Pav’s Patch: Access barred by women’s big bags
Date published: 02 October 2008
STOOD standing at the supermarket check-out the other night I was unable to pack my goods because a large lady had placed her trolley diagonally across the gangway.
Unfortunately, big lady plus trolley did not add up to a situation where I was able to get past. I had to put all my items on the end of the belt and then wait as the shop assistant packed my bags.
Big woman was, of course, oblivious to the obstruction she was causing, but I did get time to think and came up with this gem: not only are women getting bigger but so are their handbags.
My hatred of man bags is legendary. I simply don’t trust the sort of male who has so much stuff that he has to carry it around in a bag.
But — and I know this is a silly question — what do women find to put in those huge things they have dangling from their shoulders?
What’s in those satchels? Why do women have to cart half a ton of knick-knacks around with them?
Possibly the bags are that size to contain an ever-greater number of zip-up compartments to make sure that finding your purse to pay for goods takes as long as possible.
And why did God not put a compass into women? Why is it they can never go in a straight line?
As you move down a supermarket aisle, try getting past a woman who has a basket in one hand and a handbag the size of a picnic basket on her shoulder.

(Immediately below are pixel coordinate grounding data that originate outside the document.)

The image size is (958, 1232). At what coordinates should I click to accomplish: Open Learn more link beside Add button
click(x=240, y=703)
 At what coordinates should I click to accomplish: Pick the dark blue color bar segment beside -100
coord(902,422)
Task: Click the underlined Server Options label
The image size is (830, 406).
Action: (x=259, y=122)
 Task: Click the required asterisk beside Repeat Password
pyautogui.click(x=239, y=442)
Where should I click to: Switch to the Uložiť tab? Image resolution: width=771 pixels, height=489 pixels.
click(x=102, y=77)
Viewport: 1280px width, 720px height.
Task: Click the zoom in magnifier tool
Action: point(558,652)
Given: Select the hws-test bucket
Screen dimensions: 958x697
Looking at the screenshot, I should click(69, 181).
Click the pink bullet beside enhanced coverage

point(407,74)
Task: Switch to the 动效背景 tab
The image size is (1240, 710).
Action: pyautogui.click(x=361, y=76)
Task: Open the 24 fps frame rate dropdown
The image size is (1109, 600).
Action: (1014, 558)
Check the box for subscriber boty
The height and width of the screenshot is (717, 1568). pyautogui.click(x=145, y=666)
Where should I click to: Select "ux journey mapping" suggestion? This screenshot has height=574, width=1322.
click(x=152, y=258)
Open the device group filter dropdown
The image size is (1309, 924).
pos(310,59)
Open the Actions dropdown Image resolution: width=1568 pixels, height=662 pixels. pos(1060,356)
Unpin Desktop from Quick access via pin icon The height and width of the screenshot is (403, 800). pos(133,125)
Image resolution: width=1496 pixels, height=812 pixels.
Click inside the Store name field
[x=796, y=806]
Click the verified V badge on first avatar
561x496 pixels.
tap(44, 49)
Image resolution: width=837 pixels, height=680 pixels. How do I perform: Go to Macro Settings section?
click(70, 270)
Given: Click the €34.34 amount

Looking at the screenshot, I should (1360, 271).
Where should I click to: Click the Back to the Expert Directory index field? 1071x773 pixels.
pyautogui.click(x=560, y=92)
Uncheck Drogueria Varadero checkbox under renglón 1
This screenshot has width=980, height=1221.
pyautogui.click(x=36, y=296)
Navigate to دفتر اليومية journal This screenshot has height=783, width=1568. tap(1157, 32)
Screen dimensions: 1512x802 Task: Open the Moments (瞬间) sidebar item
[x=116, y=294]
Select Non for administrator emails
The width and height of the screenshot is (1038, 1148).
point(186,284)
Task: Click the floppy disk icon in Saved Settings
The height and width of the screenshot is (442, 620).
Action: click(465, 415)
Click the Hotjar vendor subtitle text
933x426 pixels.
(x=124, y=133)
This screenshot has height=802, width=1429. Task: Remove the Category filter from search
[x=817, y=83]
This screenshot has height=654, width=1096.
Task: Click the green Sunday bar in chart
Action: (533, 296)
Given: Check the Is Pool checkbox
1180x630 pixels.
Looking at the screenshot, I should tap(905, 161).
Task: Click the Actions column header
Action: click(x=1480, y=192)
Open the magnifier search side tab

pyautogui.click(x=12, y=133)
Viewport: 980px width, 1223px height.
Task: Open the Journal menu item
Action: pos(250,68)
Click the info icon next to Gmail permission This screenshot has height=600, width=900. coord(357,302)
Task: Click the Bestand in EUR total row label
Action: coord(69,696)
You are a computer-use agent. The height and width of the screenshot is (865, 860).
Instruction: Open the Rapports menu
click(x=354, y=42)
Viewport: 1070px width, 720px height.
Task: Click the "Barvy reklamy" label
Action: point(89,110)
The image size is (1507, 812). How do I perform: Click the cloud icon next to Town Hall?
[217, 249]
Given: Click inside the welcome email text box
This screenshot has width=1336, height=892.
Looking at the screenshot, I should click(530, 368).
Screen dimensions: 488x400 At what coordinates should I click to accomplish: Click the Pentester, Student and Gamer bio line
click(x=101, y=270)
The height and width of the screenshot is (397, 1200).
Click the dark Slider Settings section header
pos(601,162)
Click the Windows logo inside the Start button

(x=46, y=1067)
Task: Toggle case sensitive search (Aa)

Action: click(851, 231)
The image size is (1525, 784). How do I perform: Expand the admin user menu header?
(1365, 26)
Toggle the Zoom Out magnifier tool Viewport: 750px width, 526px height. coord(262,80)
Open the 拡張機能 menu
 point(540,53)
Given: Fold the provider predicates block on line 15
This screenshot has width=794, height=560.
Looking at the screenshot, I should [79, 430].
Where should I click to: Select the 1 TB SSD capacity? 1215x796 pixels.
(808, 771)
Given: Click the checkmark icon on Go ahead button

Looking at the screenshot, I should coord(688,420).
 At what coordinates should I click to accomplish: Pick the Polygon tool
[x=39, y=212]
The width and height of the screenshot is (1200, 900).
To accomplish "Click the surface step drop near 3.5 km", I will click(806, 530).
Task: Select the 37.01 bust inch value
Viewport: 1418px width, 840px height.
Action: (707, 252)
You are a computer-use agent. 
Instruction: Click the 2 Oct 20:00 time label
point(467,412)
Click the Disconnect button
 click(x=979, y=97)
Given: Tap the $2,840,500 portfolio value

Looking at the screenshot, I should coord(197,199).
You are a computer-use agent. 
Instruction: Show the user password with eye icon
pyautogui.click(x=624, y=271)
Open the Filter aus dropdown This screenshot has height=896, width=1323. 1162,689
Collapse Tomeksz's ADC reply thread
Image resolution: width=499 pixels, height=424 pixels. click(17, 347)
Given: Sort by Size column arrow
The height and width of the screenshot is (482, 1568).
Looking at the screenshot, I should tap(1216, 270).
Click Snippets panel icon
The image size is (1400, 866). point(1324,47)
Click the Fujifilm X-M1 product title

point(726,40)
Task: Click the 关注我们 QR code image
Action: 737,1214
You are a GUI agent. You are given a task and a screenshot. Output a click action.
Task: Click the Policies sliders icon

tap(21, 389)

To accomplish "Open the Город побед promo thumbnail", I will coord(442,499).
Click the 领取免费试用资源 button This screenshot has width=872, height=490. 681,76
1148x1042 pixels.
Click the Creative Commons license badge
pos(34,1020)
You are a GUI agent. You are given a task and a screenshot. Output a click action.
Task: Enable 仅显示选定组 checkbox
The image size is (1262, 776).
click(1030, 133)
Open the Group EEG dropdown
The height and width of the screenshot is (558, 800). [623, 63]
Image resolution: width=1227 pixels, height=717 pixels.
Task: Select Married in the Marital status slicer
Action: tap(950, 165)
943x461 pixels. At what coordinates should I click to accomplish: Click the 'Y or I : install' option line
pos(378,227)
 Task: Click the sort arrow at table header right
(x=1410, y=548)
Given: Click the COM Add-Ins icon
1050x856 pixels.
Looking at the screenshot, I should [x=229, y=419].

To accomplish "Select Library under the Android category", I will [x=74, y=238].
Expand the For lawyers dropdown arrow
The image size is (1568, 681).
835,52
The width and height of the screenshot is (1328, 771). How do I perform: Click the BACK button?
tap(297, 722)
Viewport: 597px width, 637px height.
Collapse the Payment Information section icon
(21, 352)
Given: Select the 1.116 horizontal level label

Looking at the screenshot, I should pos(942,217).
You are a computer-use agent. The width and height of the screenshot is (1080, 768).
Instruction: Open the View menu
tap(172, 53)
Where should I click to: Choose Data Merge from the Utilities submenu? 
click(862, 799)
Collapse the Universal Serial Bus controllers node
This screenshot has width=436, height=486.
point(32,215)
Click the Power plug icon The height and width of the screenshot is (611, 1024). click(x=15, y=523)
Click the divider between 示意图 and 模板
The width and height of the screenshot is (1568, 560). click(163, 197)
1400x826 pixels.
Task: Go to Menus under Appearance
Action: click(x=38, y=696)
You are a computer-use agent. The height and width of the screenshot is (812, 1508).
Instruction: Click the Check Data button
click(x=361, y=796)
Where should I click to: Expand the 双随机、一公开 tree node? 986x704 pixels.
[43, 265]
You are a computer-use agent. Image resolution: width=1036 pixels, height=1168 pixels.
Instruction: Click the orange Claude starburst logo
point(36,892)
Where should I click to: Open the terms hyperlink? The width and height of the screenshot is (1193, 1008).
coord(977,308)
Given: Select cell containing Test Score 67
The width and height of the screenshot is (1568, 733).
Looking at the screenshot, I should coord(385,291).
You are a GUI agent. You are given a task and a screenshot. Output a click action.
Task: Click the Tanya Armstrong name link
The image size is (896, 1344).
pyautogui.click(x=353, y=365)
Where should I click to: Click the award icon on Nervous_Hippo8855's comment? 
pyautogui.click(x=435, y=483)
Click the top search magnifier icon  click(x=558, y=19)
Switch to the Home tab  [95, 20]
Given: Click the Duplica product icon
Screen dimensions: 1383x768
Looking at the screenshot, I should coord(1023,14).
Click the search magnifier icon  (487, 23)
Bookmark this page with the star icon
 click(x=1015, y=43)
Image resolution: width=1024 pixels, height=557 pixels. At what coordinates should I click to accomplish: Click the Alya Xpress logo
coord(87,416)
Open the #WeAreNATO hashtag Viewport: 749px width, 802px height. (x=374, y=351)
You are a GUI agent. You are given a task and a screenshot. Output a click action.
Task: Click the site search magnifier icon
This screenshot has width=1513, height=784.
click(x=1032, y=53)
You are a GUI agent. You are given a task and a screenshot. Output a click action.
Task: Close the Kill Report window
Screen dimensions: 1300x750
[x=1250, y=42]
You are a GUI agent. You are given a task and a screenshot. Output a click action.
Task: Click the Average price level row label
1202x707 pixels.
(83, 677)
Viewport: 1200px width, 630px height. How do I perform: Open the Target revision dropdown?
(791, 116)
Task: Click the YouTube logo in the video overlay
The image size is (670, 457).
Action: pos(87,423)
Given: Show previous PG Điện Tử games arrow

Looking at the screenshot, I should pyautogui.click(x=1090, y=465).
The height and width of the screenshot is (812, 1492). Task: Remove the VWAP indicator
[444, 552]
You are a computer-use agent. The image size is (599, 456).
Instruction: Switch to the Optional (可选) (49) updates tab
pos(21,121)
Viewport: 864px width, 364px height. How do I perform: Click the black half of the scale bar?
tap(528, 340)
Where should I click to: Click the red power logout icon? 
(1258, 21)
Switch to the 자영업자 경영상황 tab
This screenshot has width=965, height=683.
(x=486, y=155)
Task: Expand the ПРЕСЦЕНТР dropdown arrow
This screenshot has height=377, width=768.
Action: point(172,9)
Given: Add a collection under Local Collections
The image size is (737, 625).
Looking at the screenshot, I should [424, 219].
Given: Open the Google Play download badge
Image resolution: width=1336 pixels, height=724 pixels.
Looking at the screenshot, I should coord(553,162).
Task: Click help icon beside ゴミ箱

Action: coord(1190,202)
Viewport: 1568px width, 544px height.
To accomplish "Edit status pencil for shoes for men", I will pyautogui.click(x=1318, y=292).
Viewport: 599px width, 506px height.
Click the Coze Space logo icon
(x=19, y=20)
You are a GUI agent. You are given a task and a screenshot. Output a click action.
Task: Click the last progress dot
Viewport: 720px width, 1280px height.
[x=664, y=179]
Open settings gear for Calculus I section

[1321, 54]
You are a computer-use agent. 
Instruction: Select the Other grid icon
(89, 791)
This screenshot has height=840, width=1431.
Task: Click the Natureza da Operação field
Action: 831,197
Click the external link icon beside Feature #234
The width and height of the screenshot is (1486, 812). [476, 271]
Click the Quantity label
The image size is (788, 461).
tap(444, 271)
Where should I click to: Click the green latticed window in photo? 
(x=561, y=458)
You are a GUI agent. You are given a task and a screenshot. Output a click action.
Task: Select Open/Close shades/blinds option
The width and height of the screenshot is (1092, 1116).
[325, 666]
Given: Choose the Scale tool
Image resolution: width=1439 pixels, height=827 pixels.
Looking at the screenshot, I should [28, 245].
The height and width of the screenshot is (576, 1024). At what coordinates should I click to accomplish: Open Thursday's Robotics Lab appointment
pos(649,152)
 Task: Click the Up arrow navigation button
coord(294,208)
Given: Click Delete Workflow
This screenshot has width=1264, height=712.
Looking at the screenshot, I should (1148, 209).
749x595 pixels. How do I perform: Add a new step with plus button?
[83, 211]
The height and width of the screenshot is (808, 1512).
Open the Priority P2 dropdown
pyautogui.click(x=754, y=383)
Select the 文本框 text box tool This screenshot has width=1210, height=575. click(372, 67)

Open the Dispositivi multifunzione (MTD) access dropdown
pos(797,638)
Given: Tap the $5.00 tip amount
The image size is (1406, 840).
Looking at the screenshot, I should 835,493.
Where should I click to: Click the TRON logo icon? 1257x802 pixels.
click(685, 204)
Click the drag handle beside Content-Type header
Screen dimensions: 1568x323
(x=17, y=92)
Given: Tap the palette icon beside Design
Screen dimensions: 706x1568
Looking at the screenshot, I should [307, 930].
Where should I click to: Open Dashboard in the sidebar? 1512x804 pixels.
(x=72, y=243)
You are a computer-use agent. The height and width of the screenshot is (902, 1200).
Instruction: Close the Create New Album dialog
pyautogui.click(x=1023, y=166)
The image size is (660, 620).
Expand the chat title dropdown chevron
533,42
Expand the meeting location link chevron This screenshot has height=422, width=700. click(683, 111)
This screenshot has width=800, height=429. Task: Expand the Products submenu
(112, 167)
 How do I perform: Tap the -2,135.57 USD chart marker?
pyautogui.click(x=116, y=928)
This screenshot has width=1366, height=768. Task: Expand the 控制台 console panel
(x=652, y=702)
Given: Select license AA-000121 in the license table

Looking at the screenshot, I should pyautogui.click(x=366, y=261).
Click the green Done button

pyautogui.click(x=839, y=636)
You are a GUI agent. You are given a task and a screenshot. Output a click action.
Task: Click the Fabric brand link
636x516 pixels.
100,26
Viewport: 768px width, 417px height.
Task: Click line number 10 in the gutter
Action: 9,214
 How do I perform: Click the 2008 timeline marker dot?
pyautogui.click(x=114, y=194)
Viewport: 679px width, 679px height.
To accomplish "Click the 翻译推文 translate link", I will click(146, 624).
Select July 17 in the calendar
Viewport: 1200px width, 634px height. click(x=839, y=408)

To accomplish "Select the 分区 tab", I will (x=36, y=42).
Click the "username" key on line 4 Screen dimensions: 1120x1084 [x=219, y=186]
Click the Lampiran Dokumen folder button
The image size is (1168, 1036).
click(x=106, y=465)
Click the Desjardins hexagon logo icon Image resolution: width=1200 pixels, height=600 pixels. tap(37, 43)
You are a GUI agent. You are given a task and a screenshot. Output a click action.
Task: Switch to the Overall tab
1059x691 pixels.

She must be at least 7ft wide. And they always know where you’re heading, even though they have their back to you.
You try to edge past on the right and they go right. Take a skip to the left and they wander off in that direction.
It must be a sort of in-built radar designed to annoy men who want to get round the supermarket as quickly as possible.
What’s more, these women always lumber. They never, ever get a move on. And they’ll stop to peruse things like Vietnamese truffles at £15 a jar. I mean who, can afford to buy those other than Lees people?
Who’d even be interested? But they are, just to get in your way and slow you down.
So I reckon, with bag and basket, the average woman must now have a wider turning circle than a London black cab.
I dread getting stuck behind one of them more than having to follow a huge lorry as I drive to work.